• _Excerpt provided_:
◆ ◆ ◆ ◆ ◆

Ethical considerations

Regulatory approval to proceed with the study was sought from the Makerere University Higher Degrees Institutional Review Board (FWA 00011353), and the JCRC administration gave written permission to collect the data. Patient confidentiality was ensured throughout the project's lifetime and after.


Of the 340 patients' records we reviewed, 53% (n = 179) belonged to women, of whom 33% (n = 28) were cases. The majority (83.2%) of the patients had an NNRTI based regimen for their first-line ART, while 91.8% (n = 312) were on lopinavir for their second-line ART. Only 11% (n = 36) of the study population had comorbidities, the majority of whom (75%) were in the control arm. Relatedly, 6% (n = 21) of the clients were concurrently on second-line ART and TB treatment, of whom the majority (67%) were cases. The median age, CD4 count, and viral load at the start of second-line ART was 38 years, 115 cells, and 67,965 viral copies per ml of blood plasma, respectively. Cases were associated with lower median CD4 counts (68.5) and higher median viral counts (233,700 [p-value ≤ 0.001]) at the start of second-line ART. There was a statistically significant difference in gender (p-value ≤ 0.001), second-line regimens (p-value = 0.001), year of ART initiation (p-value ≤ 0.001) and being on tuberculosis treatment while on second-line ART (p-value ≤ 0.001) among cases and controls (Table 1).

Table 1 Study descriptive characteristics

Table 2 shows that by gender disaggregation, 57 cases (67%) were males, of whom 81% (n = 46) were on lopinavir for their second-line ART. Furthermore, of all patients with comorbidities at the start of second-line ART, 47% (n = 17) of them were males in the control arm. The proportion of female cases who were on TB treatment at the start of second-line therapy was slightly higher (17.9%) compared to male cases (15.8%). However, this could be attributable to lesser numbers of female cases. Relatedly, female cases had a higher median viral count at the start of second-line ART (233,700) compared to their male counterparts (139,901).

Table 2 A gender-based comparison of descriptive study characteristics

Factors for failure on second-line ART with PI mutations

Table 3 shows that gender, type of second-line regimen, and tuberculosis treatment while on second-line ART were associated with VF-M at the simple regression stage. Males had higher odds of VF-M compared to females (uOR = 3.09, [CI 1.8–5.31]). Relatedly, patients who had “other” PIs for their second-line ART were more likely to have VF-M (uOR = 5.66, [CI 1.92–16.66]) compared to those who had lopinavir as their second-line regimen. Patients concurrently on tuberculosis treatment, and second-line ART were also more likely to have VF-M compared to colleagues with no tuberculosis treatment at initiation on second-line therapy (uOR = 7.54, [CI 2.69–21.08]). At multiple regression analyses, gender (p = 0.002), being on tuberculosis treatment while on second-line ART (p = 0.004), and year of ART initiation were significantly associated with VF-M. Specifically, males (aOR = 2.58, [CI 1.42–4.69]), patients concurrently on tuberculosis treatment while on second-line ART (aOR = 5.65, [CI 1.76–18.09]) had higher adjusted odds of VF-M. Initiation on ART between 2001 and 2005, 2006 and 2010, 2011 and 2015 had lower adjusted odds of VF-M aOR = 0.06[CI 0.02–0.22], aOR = 0.07[CI 0.02–0.28], and aOR = 0.03, [CI 0.00–0.26] respectively, compared to initiation before 2001. Generally, all three factors were more prevalent among males (Table 2). Multicollinearity among the exposure variables was investigated before the model building, and all of the variance inflation factors (VIFs) were below 10, indicating the absence of multicollinearity.

◆ ◆ ◆ ◆ ◆

• _Provided information_:
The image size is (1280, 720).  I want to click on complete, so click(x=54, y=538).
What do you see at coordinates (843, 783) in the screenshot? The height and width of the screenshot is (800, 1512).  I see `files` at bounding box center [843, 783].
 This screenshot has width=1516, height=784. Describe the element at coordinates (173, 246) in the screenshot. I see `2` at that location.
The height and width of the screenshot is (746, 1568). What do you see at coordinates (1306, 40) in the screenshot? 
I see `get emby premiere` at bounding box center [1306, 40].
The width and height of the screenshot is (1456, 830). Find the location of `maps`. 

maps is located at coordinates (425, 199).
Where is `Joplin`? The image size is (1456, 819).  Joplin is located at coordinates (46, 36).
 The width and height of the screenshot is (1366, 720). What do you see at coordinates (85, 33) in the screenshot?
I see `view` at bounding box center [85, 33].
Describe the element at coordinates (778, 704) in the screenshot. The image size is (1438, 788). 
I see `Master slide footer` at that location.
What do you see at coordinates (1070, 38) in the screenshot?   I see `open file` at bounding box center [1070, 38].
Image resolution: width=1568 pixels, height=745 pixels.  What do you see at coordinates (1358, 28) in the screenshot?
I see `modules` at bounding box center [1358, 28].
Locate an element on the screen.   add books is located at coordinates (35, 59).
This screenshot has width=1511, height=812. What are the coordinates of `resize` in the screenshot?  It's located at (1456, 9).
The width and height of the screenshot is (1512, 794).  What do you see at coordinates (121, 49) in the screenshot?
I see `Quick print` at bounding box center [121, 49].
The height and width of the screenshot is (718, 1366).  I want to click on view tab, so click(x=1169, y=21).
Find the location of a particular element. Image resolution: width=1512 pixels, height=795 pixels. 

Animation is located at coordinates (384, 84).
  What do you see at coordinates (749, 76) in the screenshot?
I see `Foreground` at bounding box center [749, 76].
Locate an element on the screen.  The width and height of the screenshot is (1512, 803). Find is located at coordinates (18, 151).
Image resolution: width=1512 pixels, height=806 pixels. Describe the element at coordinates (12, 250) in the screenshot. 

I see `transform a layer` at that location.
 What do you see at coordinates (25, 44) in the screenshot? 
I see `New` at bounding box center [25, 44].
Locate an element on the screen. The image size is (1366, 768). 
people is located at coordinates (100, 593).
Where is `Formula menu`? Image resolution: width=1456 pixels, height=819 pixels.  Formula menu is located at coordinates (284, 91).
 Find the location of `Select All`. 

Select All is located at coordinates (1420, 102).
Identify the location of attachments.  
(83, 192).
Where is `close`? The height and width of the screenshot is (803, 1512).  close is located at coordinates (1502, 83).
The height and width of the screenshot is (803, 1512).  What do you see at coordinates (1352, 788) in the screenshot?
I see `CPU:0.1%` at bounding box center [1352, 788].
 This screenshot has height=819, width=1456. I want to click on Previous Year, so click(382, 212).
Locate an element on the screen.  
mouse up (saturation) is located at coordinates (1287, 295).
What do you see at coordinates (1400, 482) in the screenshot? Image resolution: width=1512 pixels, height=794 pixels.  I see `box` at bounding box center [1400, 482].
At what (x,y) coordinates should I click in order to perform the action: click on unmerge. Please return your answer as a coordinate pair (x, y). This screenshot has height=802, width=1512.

◆ ◆ ◆ ◆ ◆

• _Action item_:
Check each numbered statement against the study excerpt above. Give yes or no for each, with the exact words from the excerpt that decide it.
1. Most of the patients with comorbidities were in the control arm.
2. Female cases had a lower median viral count at the start of second-line ART than male cases.
3. All of the variance inflation factors were below 10.

• _Answer for this exercise_:
1. Yes: "Only 11% (n = 36) of the study population had comorbidities, the majority of whom (75%) were in the control arm."
2. No: "female cases had a higher median viral count at the start of second-line ART (233,700) compared to their male counterparts (139,901)."
3. Yes: "all of the variance inflation factors (VIFs) were below 10"